# My rant over at chargeforums.com



## boost192 (Jun 12, 2011)

Ok here we go! This site has become a joke to me! Almost every post I have created has been closed! You might be asking why that is? Well I have noticed that if i post a thread called ep1w or ep1f shortly after it is closed and a new one is started by a moderator! I don't see how that's very far at all! I post an issue I am having in the help section about a ringtone bug I am having and bam its moved to development! But yet its a bug! I ask in the "NEW" ep1w thread if anyone else is having the same issue and then check my help section thread and not to my surprise my thread has been closed by a mod! Supposedly because I posted the same question in the newly created ep1w thread! In one I asked for a solution, in the other I ask if anyone else is having the same issue as me! So basically the people can't post with out a mod stealing there posts and making them there own! And I am 99.9% Sure they will delete or remove this post as well but it is ok cause I plan on going up the food chain with this one to the highest person I can at foundry forums! So to all the bad mods out there this is for you! To good mods like wicked smalltowngirl and Martin this isn't in regards to you! Have a nice day!

Looks like everything from now on will be posted over here!

Sent from my SCH-I510


----------



## charlie_c (Aug 18, 2011)

All I'm going to say is you're taking it a bit too personally.

• You started discussing the issue on 9/4 when you posted that TBH had released EP1W.
• Your EP1W thread was closed on 9/5 because bweN_diorD posted a thread that included download links, instructions for the update, checksum values, and Odin instructions (none of which were included in your post) and he wanted to consolidate discussions.
• You then started a new post in the Help section about the same issue (started on 9/4 that should have been resumed in the subsequent post by bweN_diorD) which is why it was closed.

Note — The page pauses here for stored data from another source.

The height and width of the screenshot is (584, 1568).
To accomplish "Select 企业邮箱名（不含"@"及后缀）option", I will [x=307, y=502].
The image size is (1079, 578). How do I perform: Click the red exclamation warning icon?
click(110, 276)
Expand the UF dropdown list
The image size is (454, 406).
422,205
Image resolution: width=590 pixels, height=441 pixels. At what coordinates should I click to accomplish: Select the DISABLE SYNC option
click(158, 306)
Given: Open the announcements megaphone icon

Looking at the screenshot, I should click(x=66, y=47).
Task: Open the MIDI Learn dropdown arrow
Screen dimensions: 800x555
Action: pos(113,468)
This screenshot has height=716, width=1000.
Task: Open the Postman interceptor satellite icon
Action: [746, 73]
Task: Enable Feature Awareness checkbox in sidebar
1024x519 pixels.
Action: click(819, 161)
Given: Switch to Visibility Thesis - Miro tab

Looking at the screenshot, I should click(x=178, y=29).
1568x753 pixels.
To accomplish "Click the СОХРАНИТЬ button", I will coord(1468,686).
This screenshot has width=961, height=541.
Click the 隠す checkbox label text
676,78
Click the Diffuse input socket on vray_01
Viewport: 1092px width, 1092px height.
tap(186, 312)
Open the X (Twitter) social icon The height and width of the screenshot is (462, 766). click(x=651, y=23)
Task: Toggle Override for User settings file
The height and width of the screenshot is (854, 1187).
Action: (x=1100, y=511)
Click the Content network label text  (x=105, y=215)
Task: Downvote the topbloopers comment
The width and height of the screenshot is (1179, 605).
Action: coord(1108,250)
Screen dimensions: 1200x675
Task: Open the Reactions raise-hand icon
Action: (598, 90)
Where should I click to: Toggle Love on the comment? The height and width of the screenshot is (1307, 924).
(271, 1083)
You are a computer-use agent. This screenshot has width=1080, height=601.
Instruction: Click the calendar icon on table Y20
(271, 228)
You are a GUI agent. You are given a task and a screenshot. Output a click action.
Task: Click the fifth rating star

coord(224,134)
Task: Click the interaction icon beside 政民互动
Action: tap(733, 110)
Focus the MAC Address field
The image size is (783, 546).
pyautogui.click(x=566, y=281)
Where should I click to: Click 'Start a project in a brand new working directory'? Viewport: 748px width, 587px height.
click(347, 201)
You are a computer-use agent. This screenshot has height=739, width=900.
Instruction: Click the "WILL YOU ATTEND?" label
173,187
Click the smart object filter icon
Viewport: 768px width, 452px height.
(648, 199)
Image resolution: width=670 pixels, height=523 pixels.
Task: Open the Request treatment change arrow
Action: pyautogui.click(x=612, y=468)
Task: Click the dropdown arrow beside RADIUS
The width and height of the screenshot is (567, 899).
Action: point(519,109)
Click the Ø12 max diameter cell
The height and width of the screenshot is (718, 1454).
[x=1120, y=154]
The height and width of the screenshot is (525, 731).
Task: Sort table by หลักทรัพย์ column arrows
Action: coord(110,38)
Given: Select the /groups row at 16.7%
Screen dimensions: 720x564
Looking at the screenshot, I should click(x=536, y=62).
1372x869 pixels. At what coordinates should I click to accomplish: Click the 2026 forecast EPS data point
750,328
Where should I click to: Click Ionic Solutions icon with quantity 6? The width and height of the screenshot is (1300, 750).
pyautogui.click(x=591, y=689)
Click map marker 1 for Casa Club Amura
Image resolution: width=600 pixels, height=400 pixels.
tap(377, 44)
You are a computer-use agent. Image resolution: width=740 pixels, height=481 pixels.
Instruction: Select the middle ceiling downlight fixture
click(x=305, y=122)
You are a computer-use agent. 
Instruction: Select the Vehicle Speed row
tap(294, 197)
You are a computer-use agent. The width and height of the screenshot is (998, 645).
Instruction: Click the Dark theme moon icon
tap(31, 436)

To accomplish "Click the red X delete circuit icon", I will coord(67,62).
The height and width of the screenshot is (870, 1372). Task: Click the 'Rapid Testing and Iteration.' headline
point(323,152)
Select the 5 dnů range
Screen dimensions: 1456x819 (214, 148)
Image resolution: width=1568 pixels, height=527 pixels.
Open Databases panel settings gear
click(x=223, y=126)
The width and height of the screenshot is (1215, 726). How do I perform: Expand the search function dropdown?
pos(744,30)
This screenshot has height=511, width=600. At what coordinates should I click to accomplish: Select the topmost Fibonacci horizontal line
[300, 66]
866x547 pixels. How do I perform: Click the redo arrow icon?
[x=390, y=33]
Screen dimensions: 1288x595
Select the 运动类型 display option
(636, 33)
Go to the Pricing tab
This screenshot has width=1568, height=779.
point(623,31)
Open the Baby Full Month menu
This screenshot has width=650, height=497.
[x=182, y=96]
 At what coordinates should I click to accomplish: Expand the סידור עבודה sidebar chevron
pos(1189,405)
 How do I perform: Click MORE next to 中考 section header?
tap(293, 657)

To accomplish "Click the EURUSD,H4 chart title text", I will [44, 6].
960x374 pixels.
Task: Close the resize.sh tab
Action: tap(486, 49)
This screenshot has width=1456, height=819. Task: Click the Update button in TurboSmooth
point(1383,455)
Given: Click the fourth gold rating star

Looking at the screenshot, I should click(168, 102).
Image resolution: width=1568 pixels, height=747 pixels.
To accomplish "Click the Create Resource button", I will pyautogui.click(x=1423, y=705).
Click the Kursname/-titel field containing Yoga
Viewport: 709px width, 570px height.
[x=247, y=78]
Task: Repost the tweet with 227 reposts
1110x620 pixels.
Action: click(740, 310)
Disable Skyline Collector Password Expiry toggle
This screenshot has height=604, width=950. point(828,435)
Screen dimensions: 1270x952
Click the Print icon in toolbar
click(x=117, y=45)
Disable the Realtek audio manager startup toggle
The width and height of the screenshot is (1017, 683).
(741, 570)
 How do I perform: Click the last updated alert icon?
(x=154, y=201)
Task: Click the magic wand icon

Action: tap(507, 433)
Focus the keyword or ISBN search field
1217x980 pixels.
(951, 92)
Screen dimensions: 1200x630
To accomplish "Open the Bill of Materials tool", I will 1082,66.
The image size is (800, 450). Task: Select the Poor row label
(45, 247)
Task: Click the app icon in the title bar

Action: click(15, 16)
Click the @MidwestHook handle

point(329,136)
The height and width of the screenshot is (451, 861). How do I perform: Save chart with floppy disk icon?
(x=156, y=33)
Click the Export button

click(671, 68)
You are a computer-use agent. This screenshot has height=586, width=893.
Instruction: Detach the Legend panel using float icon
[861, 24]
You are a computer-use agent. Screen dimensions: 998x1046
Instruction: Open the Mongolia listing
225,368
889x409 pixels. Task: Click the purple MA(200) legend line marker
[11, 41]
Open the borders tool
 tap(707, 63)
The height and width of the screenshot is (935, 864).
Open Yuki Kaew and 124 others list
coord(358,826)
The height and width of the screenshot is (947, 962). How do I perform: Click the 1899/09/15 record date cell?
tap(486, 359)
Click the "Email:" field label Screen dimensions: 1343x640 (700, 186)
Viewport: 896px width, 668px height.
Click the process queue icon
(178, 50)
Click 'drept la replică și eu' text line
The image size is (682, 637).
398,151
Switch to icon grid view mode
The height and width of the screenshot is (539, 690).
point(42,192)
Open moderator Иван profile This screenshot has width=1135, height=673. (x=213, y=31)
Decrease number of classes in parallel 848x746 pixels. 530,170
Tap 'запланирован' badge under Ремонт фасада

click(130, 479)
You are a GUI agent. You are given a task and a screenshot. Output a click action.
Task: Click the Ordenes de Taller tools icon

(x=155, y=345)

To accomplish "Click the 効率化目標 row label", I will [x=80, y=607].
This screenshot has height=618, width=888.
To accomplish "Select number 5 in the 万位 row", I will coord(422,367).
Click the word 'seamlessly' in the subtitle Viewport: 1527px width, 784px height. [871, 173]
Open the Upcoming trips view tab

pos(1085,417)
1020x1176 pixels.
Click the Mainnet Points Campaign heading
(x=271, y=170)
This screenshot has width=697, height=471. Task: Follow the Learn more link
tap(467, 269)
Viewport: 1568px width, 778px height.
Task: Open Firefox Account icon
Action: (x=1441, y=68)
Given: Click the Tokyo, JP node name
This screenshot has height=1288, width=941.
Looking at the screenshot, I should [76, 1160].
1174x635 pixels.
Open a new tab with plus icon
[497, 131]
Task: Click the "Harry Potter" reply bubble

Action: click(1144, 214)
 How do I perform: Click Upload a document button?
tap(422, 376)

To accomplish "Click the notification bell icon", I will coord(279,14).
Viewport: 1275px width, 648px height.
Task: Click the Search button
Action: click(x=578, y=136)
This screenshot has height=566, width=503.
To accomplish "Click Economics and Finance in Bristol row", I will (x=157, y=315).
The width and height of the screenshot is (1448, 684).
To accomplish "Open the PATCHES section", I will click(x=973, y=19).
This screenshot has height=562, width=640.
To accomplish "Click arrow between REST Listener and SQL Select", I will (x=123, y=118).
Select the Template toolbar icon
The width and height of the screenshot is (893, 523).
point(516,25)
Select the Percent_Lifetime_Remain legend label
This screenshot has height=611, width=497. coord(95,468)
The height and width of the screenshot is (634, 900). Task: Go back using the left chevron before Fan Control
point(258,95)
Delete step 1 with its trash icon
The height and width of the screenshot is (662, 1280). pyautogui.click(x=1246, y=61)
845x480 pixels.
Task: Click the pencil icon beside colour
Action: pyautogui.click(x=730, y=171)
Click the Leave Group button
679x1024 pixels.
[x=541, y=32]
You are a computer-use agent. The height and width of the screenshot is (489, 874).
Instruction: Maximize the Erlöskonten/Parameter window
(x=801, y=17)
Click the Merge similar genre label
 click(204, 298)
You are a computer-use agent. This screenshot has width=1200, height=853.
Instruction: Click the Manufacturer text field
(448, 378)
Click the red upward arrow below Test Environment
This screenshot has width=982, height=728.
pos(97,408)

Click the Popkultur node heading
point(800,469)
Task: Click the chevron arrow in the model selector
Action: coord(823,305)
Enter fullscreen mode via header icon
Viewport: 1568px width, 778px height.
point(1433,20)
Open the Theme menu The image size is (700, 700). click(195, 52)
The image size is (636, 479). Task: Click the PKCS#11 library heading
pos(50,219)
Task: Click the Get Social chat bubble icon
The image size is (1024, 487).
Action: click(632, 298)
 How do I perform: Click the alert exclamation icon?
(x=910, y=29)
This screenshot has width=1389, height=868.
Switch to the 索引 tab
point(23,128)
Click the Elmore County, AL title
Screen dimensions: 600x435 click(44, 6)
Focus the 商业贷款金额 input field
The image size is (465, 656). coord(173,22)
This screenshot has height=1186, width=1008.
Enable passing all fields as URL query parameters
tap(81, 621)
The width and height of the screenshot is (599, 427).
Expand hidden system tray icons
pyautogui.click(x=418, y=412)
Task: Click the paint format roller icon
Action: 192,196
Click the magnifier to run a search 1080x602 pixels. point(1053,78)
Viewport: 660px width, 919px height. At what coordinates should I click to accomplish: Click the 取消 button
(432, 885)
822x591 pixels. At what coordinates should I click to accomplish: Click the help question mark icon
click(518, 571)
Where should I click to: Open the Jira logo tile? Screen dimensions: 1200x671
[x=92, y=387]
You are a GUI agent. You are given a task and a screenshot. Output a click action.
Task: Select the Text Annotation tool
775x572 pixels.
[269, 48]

If you don't want your threads closed and "stolen", make them of more useful. Users want posts that actually help and they want them in the same place, not scattered across a dozen different threads with the same name. The whole point of a forum is to be USEFUL to users. bweN_diorD's post was more useful. Mods are trying to keep things organized and keep the useful threads alive and minimize repetition. Even if he didn't lock your thread, it was going to die anyways - you were the only one posting in it (because there was nothing substantive in it).

Your tantrum across multiple forums is completely unnecessary.


----------



## foister82 (Aug 27, 2011)

why exactly is this posted here?


----------



## boost192 (Jun 12, 2011)

What should have been done is his public links should have been posted under mine not closed my thread and started a new one. That he basically took all the credit for. and I posted it here as a way of saying I will be posting most of my stuff here now! The question in one was is anyone having the issue the one that was posted in the help section was basically lets find a solution to the problem and get more feed back. Plus this was already deleted at chargeforums.com as I knew it would be and I have already been contacted by higher people then bwen that understood what it was all about.


----------



## Birthofahero (Aug 18, 2011)

Really, it's not a big deal...


----------



## boost192 (Jun 12, 2011)

never said that it was a big deal I got my point across to the people over at the forum that it needed to be made to


----------



## Birthofahero (Aug 18, 2011)

Great, so let's move on. 
I'm not trying to be offensive, but it's silly to bring your drama with you.


----------



## boost192 (Jun 12, 2011)

Was only ment to show another reason why more people are dropping every other forum and moving here to Rootzwiki! Its dropped If a mod wants to delete or close this Its greatly appreciated!


----------



## charlie_c (Aug 18, 2011)

boost192 said:


> What should have been done is his public links should have been posted under mine not closed my thread and started a new one. That he basically took all the credit for. and I posted it here as a way of saying I will be posting most of my stuff here now! The question in one was is anyone having the issue the one that was posted in the help section was basically lets find a solution to the problem and get more feed back. Plus this was already deleted at chargeforums.com as I knew it would be and I have already been contacted by higher people then bwen that understood what it was all about.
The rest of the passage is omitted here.